SOCIAL AND ENVIRONMENTAL RESPONSIBILITY

Article 74

(1) The Company having its business activities in the field of and/or related to natural resources, shall be obliged to perform its Social and Environmental Responsibility.

(2) Social and Environmental Responsibility as referred to in paragraph (1) shall constitutes the obligation of the Company which is budgeted and calculated as the cost of the Company, implementation of which shall be performed with due observance to the appropriateness and fairness.

(3) The Company which fails to perform its obligation as referred to in paragraph (1) shall be imposed with sanction in accordance with the provision of regulation.

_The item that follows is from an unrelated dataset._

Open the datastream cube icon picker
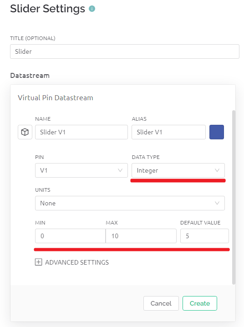 click(25, 132)
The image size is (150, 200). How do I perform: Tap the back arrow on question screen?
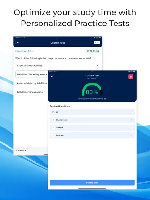click(x=18, y=43)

(4) Provision regarding Social and Environmental Responsibility shall be further regulated with a Government Regulation.

CHAPTER VI

GENERAL MEETING OF SHAREHOLDERS

Article 75

(1) GMS has the authority which is not conferred to the Board of Directors and the Board of Commissioners, with due observance to the limitation as stipulated herein and/or the articles of association.

(2) During the GMS, the shareholders shall have the right to receive explanation relating to the Company from the Board of Directors and/or the Board of Commissioners, as long as it is related to the agenda of such GMS, and shall not in contrary with the interest of the Company.

(3) GMS concerning other agenda shall not be entitled to adopt any resolution, except all present and/or represented shareholders in the GMS agree with the proposed additional agenda.

(4) Resolution on the additional agenda shall be approved unanimously.

Article 76

(1) GMS shall be convened at the domicile of the Company or at a location of business activities of the Company as stipulated in the articles of association.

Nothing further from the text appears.